*TASK STATEMENT:*
Exact copies of all the entries are required, and no pictures should appear in them.

*DATA FOR THIS TASK:*
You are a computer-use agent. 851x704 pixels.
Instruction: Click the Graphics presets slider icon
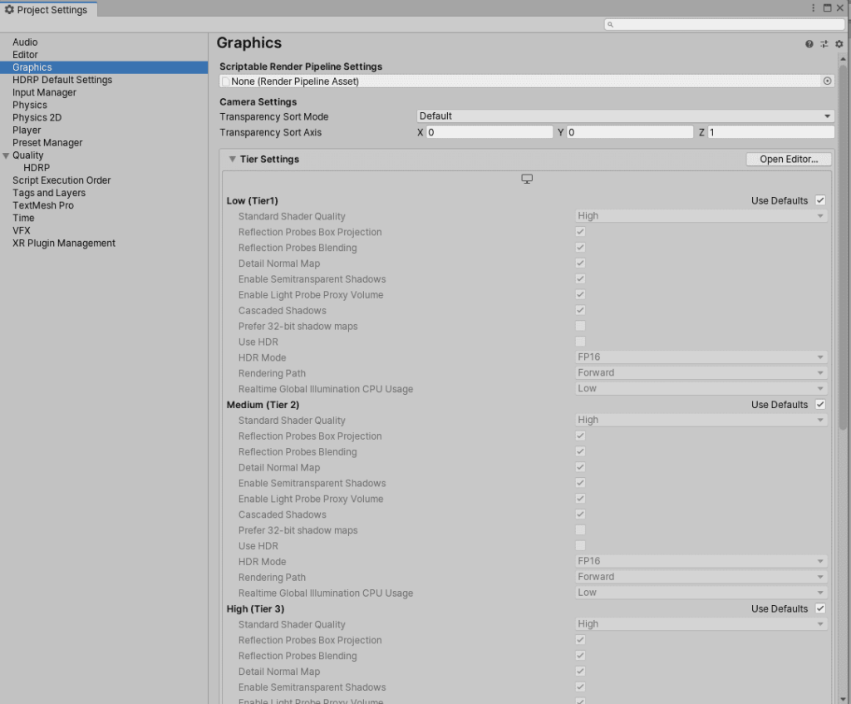[x=824, y=44]
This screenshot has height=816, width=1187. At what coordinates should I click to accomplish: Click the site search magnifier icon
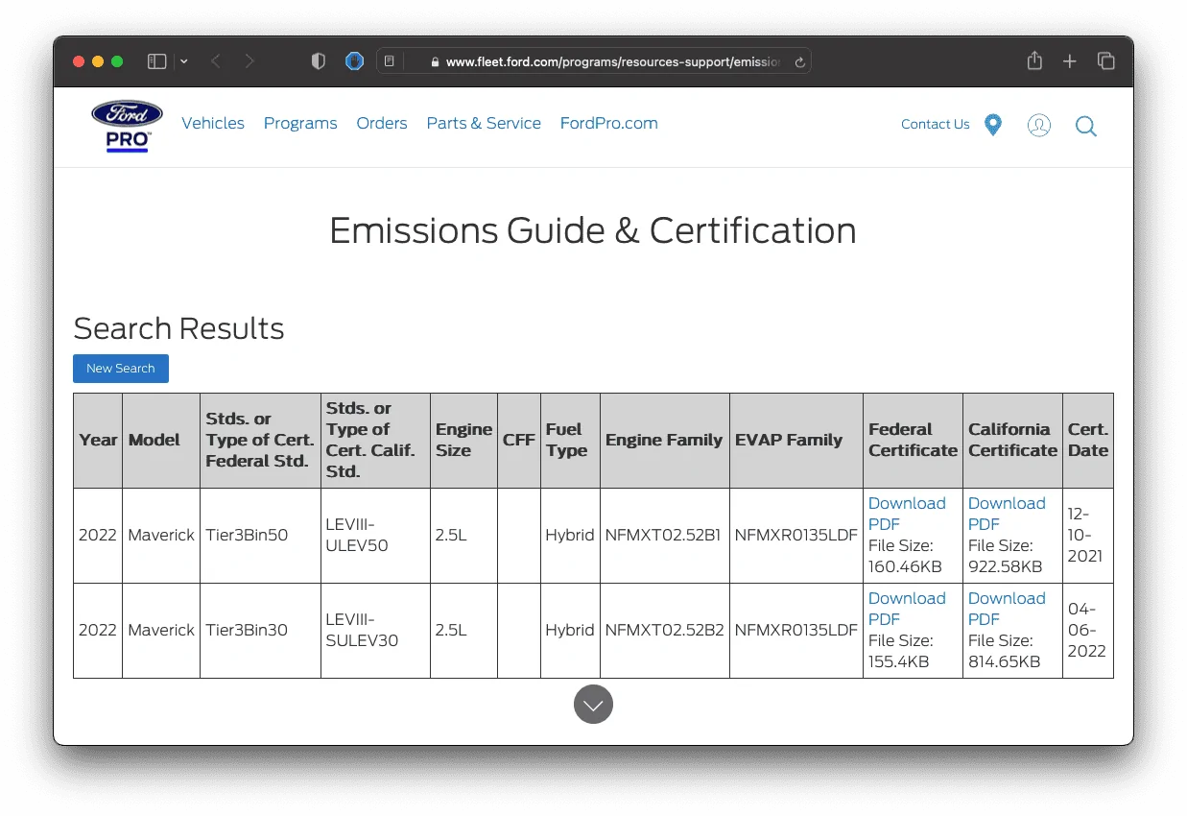[x=1086, y=126]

*SOLUTION TO THE PROBLEM:*
You are a computer-use agent. 851x704 pixels.
Instruction: Click the Graphics presets slider icon
[x=824, y=44]
This screenshot has height=816, width=1187. At what coordinates should I click to accomplish: Click the site search magnifier icon
[x=1086, y=126]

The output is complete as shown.